Once the posterior probability of all the classifier is computed, the next step is to combine them into a new set that can be used for maximum selection, for final classification. Robert and David in their paper [127] mention two sets of combining rules; 1) fixed combining rules, 2) trained combining rules.
5.3.1 Fixed Combining Rule
The fixed combing rules make sure that the classifier output is not just a number rather it should have a clear interpretation— class labels, distance and confidence level. The posterior probabilities are also considered the confidence. Following are the main fixed combining rules:
Maximum: the maximum rule selects the outcome of the classifier producing the highest estimated confidence, which seems to noise sensitive. This apparently seems quite simple to select a classifier that is more confident on its output. However, this fails if the classifiers are overtrained. In that case the final decision is based on overconfidence, hence dominating the confidence without providing a better performance [128]. In addition, maximum rule fails for simple classifiers that are not sensitive for nuances hence better classifiers are required for detection.

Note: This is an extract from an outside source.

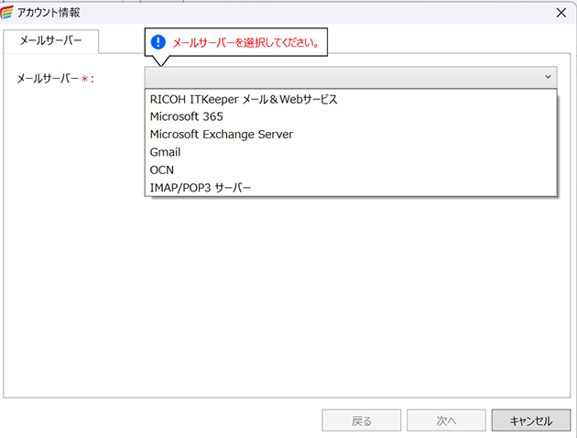The image size is (577, 438).
Task: Click the キャンセル button
Action: pyautogui.click(x=530, y=421)
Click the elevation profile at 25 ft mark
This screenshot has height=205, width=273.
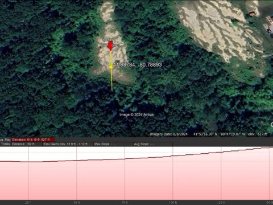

Median and Mean: they both average the posterior probability estimates thereby reducing the estimation error. This works well if all the base-level classifiers estimate more or less the same quantity.
Minimum: the minimum rule selects the outcome of the classifier that has the least objection against a certain class. Likewise the maximum rule, it is hard to find the adequate situation where this rule performs the best.
Product: it works by taking the product of posterior probabilities of each classifier.
Majority/Voting: it counts the vote for each class over the input classifiers and selects the majority class. It simply coincides with the simple majority, normally (50% of the vote+1) in case of 2-class dataset.
5.3.2 Trained Combining Rule
Trained combining rules, on the other hand, train an arbitrary classifier using all the trained data in the intermediate space. The classifiers are usually trained as an output classifier, using the same training data set. The posterior probabilities are directly used for the building of the intermediate space. If the classes are not normally distributed then it is more advantageous to use the nonlinear rescaling.
5.3.3 Fixed vs. Trained combining Rules
This section provides a brief description about the advantages and disadvantages of fixed as well as trained combining rules:
Fixed rules are simple to use and can be used without training of the classifier.
Fixed rules require low memory space and less computational time while trained combining rules require more time as well as more memory space.
Fixed rules are suitable for independent/ low correlated errors and exhibit similar performance. On the contrary, trained rules are suitable for classifiers that are correlated or exhibiting different performance.
Flexibility of trained rules is better than fixed rules and also most of the time they perform better than fixed rules.